Protein adsorption to poly(2-aminoethyl methacrylate)-grafted Sepharose gel: Effects of chain length and charge density.

Abstract Grafting functional polymer chains onto porous resins has been found to drastically increase both adsorption capacity and uptake rate in protein chromatography. In this work, 2-aminoethyl methacrylate (AEM) was used for grafting onto Sepharose FF gel, and six anion-exchangers of different polyAEM (pAEM) chain lengths (ionic capacities, ICs), FF-pAEM, were obtained for protein adsorption and chromatography.
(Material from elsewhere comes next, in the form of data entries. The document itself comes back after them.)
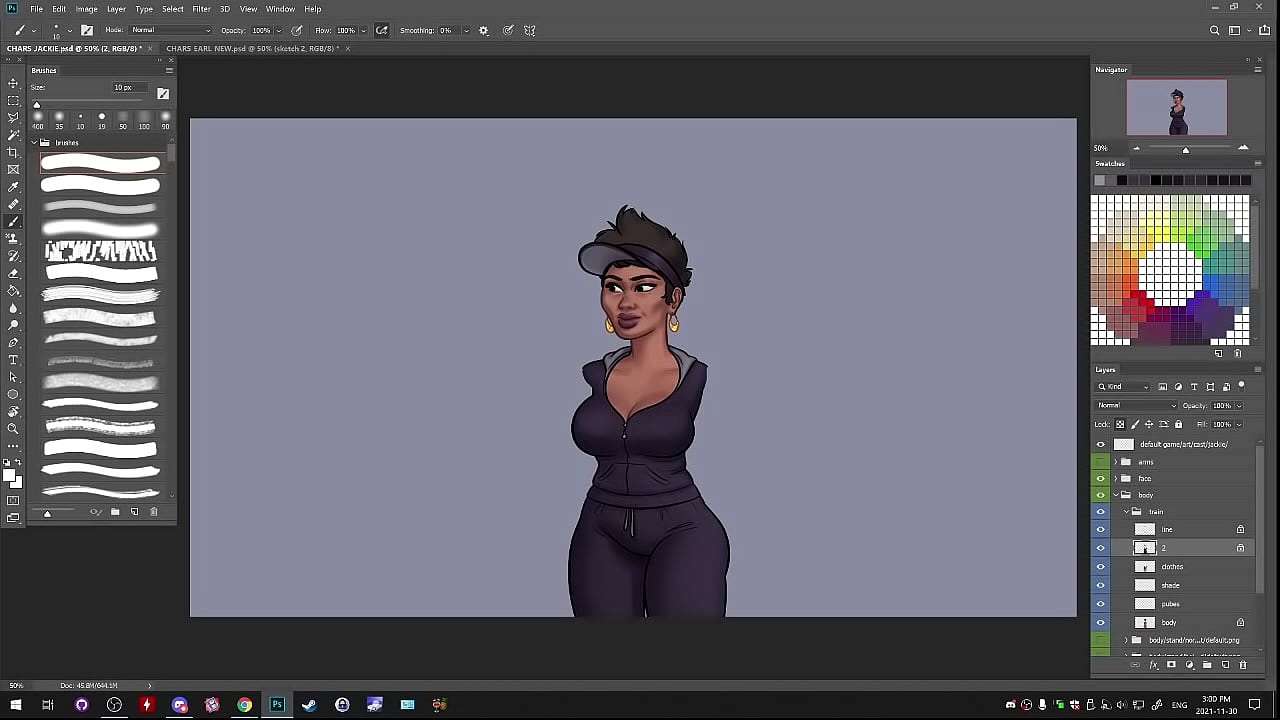Toggle visibility of the shade layer

(1101, 585)
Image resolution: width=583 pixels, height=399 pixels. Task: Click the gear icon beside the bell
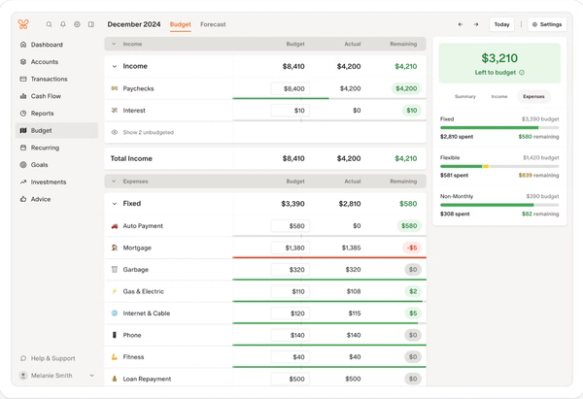pos(77,24)
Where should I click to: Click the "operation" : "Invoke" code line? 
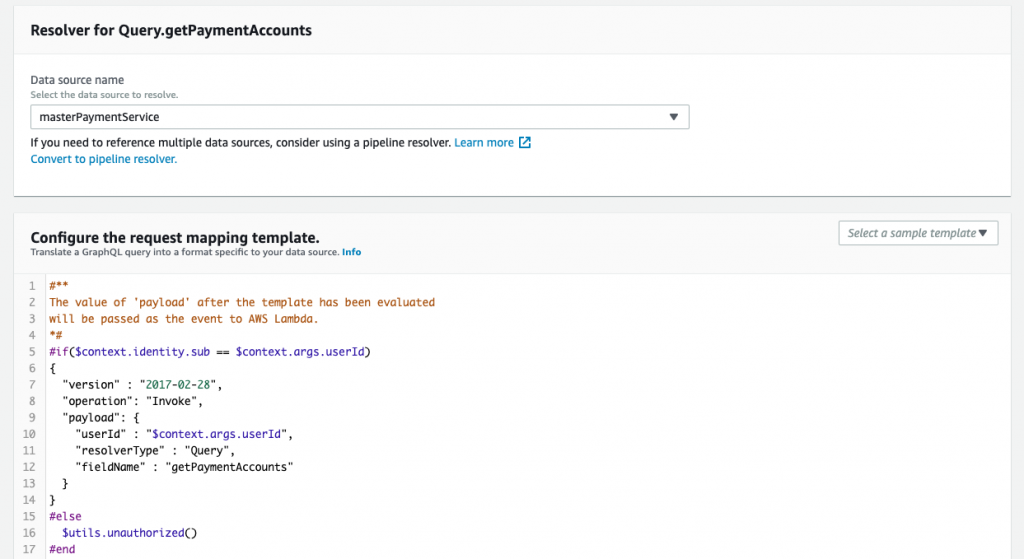133,401
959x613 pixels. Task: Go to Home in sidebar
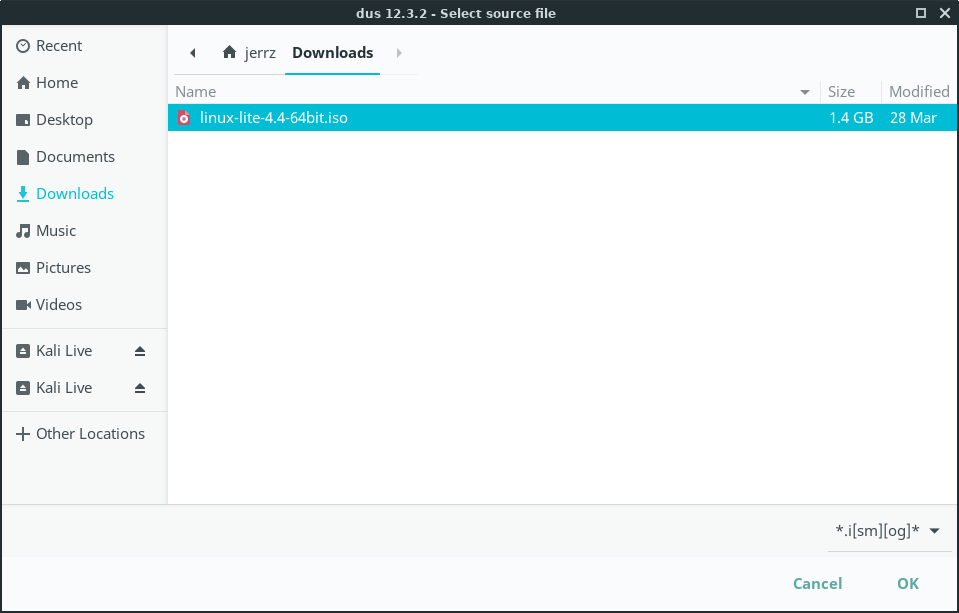56,83
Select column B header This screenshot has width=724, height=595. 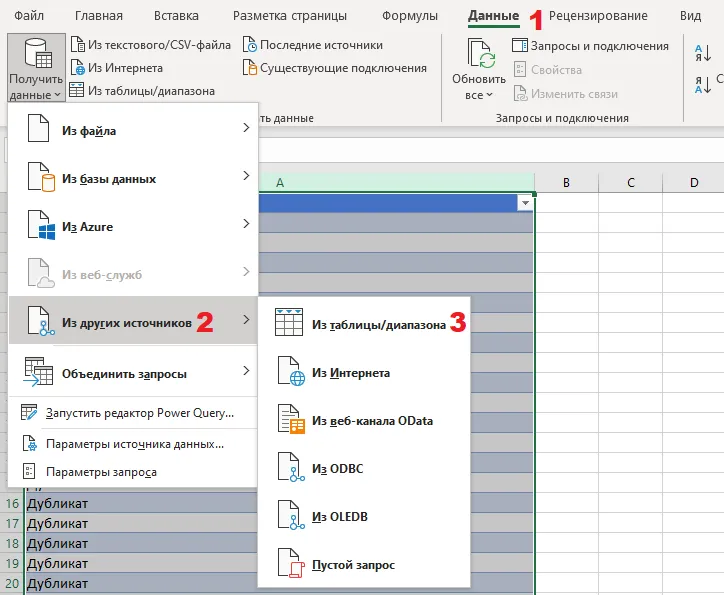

It was found that protein adsorption capacity (qm) increased with increasing pAEM chain length, but the uptake rate, represented by the ratio of effective pore diffusivity to the free solution diffusivity (De/D0), showed an up-down trend, reaching a peak value (De/D0=0.55) at an IC of 313 mmol/L. Partial charge neutralization of the AEM-grafted resin of the highest IC (513 mmol/L) by reaction with sodium acetate produced three charge-reduced resins, FF-pAEM513-R. With reducing the charge density, the adsorption capacity kept unchanged and then decreased, but the uptake rate monotonically increased, reaching a maximum (about 2-fold increase) at a residual IC of 263 mmol/L. It is notable that, at the same IC, the charge-reduced resin (FF-pAEM513-R) presented similar or even higher values of qm and De/D0 than its FF-pAEM counterpart. Particularly, at the same IC of 263 mmol/L, a ~50% enhancement of De/D0 was observed. Both adsorption capacity and uptake rate in the charge-reduced resin with a residual IC of 339 mmo/L (FF-pAEM513-R339) decreased more sharply with increasing NaCl concentration by comparison with FF-pAEM513, indicating its increased salt-sensitivity than FF-pAEM513. That is, charge reduction on the AEM-grafted resin could accelerate protein uptake at 0 mmol/L NaCl but decrease salt tolerance. Column breakthrough experiments showed that FF-pAEM513-R339 was favorable for high flow rate protein chromatography at low NaCl concentration (0 mmol/L), whereas FF-pAEM513 was a good choice in a wide range of salt concentrations at low flow rate. This research proved the excellent protein chromatography performance of the AEM-based anion-exchangers.